:: INPUT RECORDS ::

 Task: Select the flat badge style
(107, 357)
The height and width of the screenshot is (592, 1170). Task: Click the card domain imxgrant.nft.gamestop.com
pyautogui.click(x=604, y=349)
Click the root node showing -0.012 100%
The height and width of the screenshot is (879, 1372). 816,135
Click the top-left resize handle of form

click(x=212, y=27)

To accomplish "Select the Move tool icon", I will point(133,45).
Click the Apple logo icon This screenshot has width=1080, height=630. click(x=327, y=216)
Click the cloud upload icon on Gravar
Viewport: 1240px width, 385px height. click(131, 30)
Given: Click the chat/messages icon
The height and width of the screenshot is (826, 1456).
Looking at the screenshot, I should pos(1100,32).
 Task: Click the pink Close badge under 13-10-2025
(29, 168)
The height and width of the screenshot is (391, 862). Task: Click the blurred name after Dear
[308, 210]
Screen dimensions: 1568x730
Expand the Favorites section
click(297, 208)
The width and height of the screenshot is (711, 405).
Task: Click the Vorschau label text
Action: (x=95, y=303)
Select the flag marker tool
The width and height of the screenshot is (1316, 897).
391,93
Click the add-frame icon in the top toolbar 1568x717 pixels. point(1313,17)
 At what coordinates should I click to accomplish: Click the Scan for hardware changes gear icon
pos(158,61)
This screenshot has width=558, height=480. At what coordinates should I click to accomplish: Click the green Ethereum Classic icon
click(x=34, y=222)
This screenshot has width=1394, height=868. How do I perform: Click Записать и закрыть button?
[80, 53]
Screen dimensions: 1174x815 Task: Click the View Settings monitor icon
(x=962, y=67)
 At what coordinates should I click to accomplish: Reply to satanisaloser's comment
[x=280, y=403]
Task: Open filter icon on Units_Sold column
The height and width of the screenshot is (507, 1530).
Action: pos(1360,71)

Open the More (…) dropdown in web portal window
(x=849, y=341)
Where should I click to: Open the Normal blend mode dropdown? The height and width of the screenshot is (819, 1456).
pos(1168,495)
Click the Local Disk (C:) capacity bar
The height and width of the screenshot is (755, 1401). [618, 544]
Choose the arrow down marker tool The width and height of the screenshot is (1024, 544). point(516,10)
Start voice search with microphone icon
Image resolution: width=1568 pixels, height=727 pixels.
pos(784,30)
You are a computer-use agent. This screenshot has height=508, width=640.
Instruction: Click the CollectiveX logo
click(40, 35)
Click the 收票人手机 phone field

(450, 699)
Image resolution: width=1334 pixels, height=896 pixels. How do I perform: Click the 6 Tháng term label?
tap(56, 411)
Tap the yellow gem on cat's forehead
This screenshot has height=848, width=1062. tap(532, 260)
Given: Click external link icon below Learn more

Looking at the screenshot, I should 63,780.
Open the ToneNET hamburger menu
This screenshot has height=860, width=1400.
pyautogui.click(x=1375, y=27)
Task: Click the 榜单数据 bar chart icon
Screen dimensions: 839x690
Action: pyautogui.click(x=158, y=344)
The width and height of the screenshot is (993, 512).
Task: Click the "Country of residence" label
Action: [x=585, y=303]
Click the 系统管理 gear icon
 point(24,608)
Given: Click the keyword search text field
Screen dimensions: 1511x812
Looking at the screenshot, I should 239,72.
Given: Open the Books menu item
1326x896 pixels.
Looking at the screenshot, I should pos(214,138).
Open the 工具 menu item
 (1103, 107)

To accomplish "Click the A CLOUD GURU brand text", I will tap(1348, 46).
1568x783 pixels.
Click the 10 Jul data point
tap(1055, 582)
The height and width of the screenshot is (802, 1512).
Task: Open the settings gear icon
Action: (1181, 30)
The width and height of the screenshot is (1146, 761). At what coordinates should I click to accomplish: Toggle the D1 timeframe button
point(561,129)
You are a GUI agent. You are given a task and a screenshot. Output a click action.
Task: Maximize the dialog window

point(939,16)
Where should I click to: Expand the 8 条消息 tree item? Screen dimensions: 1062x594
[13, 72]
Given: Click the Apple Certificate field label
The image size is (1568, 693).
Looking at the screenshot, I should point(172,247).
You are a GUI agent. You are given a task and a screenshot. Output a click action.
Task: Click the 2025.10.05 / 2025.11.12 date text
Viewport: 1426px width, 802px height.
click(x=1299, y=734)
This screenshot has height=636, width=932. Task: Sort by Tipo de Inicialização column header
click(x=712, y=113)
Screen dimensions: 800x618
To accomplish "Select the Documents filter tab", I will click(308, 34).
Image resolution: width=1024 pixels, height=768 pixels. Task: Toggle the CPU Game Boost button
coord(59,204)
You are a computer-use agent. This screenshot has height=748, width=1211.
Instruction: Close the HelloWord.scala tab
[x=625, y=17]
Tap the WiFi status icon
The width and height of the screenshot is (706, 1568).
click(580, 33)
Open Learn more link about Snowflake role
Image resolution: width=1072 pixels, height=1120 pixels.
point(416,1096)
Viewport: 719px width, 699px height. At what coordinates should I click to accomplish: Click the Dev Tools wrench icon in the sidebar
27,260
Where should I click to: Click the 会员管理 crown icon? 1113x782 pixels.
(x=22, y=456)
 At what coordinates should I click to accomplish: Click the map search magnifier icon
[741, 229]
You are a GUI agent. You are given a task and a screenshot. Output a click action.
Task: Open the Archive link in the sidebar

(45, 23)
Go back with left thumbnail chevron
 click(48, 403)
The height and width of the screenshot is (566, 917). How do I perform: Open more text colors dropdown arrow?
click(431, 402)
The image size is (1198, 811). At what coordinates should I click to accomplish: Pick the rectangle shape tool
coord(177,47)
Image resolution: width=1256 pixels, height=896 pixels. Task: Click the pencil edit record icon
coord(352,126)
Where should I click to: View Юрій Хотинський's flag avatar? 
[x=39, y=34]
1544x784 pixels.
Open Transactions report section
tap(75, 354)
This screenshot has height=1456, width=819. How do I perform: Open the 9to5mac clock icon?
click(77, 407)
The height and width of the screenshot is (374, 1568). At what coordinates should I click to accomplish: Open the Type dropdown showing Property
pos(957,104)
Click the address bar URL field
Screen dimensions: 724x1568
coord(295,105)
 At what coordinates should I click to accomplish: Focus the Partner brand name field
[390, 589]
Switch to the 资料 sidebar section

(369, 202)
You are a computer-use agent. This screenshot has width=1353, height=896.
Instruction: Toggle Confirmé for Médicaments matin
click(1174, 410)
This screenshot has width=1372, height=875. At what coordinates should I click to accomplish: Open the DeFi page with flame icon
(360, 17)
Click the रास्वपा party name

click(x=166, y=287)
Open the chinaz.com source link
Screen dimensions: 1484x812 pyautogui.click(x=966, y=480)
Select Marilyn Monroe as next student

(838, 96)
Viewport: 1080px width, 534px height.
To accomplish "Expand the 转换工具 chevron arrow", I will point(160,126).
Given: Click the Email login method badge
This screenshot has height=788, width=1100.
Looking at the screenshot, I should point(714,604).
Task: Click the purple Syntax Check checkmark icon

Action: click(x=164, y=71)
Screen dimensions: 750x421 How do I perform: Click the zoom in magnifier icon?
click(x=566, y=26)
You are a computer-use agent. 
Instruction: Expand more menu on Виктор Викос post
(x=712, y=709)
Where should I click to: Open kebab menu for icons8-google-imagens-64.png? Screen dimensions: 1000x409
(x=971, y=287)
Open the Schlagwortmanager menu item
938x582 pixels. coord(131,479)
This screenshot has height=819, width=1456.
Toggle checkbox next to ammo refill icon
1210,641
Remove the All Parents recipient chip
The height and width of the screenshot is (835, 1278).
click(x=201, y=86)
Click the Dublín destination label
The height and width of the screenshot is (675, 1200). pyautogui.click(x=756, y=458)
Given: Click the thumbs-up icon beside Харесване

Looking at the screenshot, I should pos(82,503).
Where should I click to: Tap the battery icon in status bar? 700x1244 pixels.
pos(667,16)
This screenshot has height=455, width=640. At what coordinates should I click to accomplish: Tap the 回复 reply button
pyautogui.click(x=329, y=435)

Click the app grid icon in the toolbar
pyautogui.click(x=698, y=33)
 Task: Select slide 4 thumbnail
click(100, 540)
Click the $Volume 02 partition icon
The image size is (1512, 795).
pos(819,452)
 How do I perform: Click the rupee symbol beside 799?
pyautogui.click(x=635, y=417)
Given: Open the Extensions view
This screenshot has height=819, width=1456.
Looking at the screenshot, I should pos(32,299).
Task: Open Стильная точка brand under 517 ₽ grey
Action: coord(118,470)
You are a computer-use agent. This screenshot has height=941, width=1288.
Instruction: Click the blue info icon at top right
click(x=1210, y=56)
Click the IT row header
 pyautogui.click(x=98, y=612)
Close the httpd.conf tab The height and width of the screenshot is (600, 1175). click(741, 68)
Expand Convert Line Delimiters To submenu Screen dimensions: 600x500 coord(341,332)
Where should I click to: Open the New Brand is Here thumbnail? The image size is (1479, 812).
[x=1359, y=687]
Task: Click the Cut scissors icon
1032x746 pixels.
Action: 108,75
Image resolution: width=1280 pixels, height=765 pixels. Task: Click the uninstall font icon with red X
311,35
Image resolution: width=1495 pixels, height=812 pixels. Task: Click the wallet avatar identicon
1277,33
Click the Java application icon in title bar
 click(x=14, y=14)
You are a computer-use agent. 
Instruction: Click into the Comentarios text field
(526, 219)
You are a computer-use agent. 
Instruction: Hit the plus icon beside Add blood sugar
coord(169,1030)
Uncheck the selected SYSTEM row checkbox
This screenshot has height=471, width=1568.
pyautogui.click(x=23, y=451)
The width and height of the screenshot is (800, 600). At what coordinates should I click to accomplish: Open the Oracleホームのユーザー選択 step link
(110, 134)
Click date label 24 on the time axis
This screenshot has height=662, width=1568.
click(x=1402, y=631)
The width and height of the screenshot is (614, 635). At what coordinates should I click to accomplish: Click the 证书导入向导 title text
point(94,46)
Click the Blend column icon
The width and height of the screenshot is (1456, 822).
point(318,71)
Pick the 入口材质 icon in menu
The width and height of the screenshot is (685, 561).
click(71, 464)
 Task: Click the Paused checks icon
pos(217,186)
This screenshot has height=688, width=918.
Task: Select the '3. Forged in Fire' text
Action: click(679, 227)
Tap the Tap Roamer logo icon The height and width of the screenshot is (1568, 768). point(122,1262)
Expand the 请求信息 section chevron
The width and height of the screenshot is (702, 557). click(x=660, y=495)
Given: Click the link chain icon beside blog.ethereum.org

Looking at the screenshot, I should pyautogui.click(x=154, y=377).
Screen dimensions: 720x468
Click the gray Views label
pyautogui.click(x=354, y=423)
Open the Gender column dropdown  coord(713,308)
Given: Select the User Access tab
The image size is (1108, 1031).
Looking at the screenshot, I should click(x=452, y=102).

:: WORK REQUIRED ::
Retype everything from the line containing "Uncheck the selected SYSTEM row checkbox" down to the line containing "The width and height of the screenshot is (702, 557).", keeping both of those lines.

:: SOLVED PROBLEM ::
Uncheck the selected SYSTEM row checkbox
This screenshot has height=471, width=1568.
pyautogui.click(x=23, y=451)
The width and height of the screenshot is (800, 600). At what coordinates should I click to accomplish: Open the Oracleホームのユーザー選択 step link
(110, 134)
Click date label 24 on the time axis
This screenshot has height=662, width=1568.
click(x=1402, y=631)
The width and height of the screenshot is (614, 635). At what coordinates should I click to accomplish: Click the 证书导入向导 title text
point(94,46)
Click the Blend column icon
The width and height of the screenshot is (1456, 822).
point(318,71)
Pick the 入口材质 icon in menu
The width and height of the screenshot is (685, 561).
click(71, 464)
 Task: Click the Paused checks icon
pos(217,186)
This screenshot has height=688, width=918.
Task: Select the '3. Forged in Fire' text
Action: click(679, 227)
Tap the Tap Roamer logo icon The height and width of the screenshot is (1568, 768). point(122,1262)
Expand the 请求信息 section chevron
The width and height of the screenshot is (702, 557). click(x=660, y=495)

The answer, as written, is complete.